_Texte fourni:_
Les mécanismes, dynamiques ou lents, de la machine à remonter le temps et briser les espaces qui ont aidé à cette quête ont montré que les racines anciennes de l’histoire familiale ne se trouvaient pas à Oran, lieu de naissance de mon grand-père ou de mon père, ni dans la ville marocaine de Tétouan, où naquirent mes bisaïeuls, mais en Espagne d’où furent expulsés leurs ancêtres en 1492. Ils ont dévoilé des aïeux au parcours exemplaire, leur façon de vivre ou de survivre, les causes de leurs pérégrinations et les motifs de leur installation au Maroc et en Algérie. Ils ont aussi aidé à saisir les raisons de leur naturalisation française dans une période de l’Algérie coloniale que troublait la haine antijuive. Ces éclaircissements expliquent la destinée actuelle de nombre de descendants répartis aujourd’hui dans divers pays du monde.

L’histoire, parfois surprenante de ces anciens, portée à la connaissance de tous, et en particulier de mes chers Samuel, Judith, Liora, Sacha, Lea, Charlotte, Ruben, Solal, Jérémy, Noa, Abraham, laisse apparaître des épisodes inconnus renseignant fortement sur ce parcours familial. En le donnant à connaître, il s’agit de rappeler la mémoire de ces ancêtres et de leur rendre le juste et tendre hommage d’une descendante reconnaissante.

Mon témoignage de gratitude est destiné bien sûr à ces aïeux que je n’ai pas tous connus. Sans eux et leurs choix de vie, leur intelligence et leur courage, leur détermination et leur confiance en l’avenir, leurs prises de risques et leur foi dans leur identité millénaire, leur travail assidu et leur engagement en faveur du progrès, leurs souffrances endurées et leur résilience salvatrice, je n’aurais pas existé et je ne serais pas qui je suis. Ma reconnaissance s’adresse en premier lieu, à mon père, Jacob, dont la bonté et la bienveillance ont toujours guidé mon éducation, mes pensées et mes actes. Je veux lui affirmer tout mon amour filial car cette quête du passé et ces investigations ne relèvent pas tant de l’obligation ni du devoir de mémoire que de l’immense affection que je lui conserve toujours malgré son absence. Les recherches sur ce parcours resteront une manifestation de la richesse et de la profondeur des liens qui nous ont unis. Elles demeureront une marque de l’amour et de l’intérêt qu’il m’a continuellement manifestée, ainsi que la manifestation de l’affection et de la confiance, que je lui ai toujours portées.

_Extrait de données:_

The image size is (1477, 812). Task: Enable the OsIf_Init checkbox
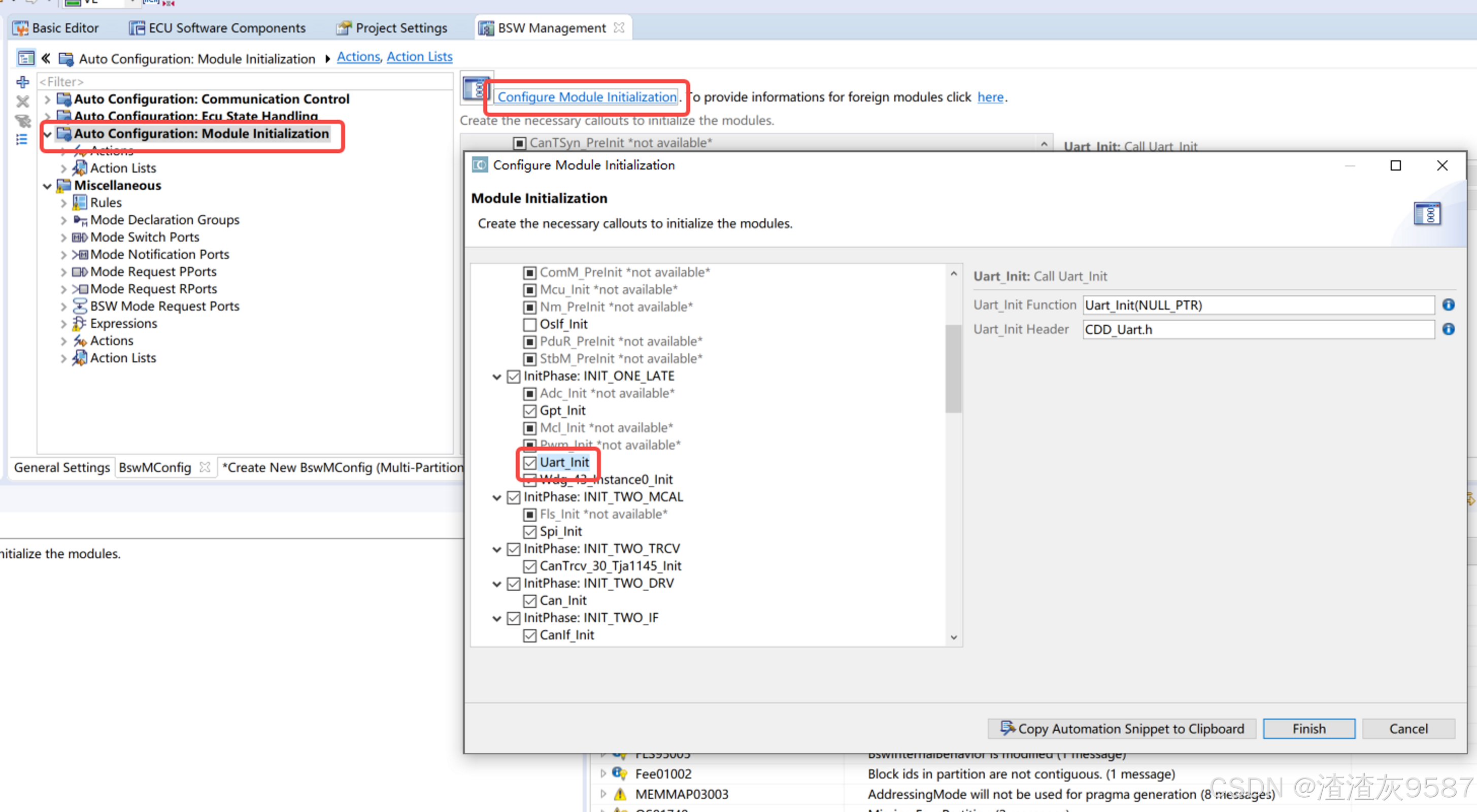tap(530, 325)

_Consigne 1:_ Traduisez en anglais la phrase suivante du texte fourni : « Ces éclaircissements expliquent la destinée actuelle de nombre de descendants répartis aujourd’hui dans divers pays du monde. »
_Consigne 2:_ Reprenez le passage du texte fourni qui débute aux mots « Les mécanismes, dynamiques » et s'achève après « pays du monde. », en substituant « Fès » à « Tétouan ».
_Consigne 3:_ Relevez tous les noms de lieux (villes et pays) cités dans le texte fourni.

_Réponse rédigée 1:_ These clarifications explain the present-day fate of many descendants now spread across various countries of the world.

_Réponse rédigée 2:_
Les mécanismes, dynamiques ou lents, de la machine à remonter le temps et briser les espaces qui ont aidé à cette quête ont montré que les racines anciennes de l’histoire familiale ne se trouvaient pas à Oran, lieu de naissance de mon grand-père ou de mon père, ni dans la ville marocaine de Fès, où naquirent mes bisaïeuls, mais en Espagne d’où furent expulsés leurs ancêtres en 1492. Ils ont dévoilé des aïeux au parcours exemplaire, leur façon de vivre ou de survivre, les causes de leurs pérégrinations et les motifs de leur installation au Maroc et en Algérie. Ils ont aussi aidé à saisir les raisons de leur naturalisation française dans une période de l’Algérie coloniale que troublait la haine antijuive. Ces éclaircissements expliquent la destinée actuelle de nombre de descendants répartis aujourd’hui dans divers pays du monde.

_Réponse rédigée 3:_ Oran, Tétouan, Espagne, Maroc, Algérie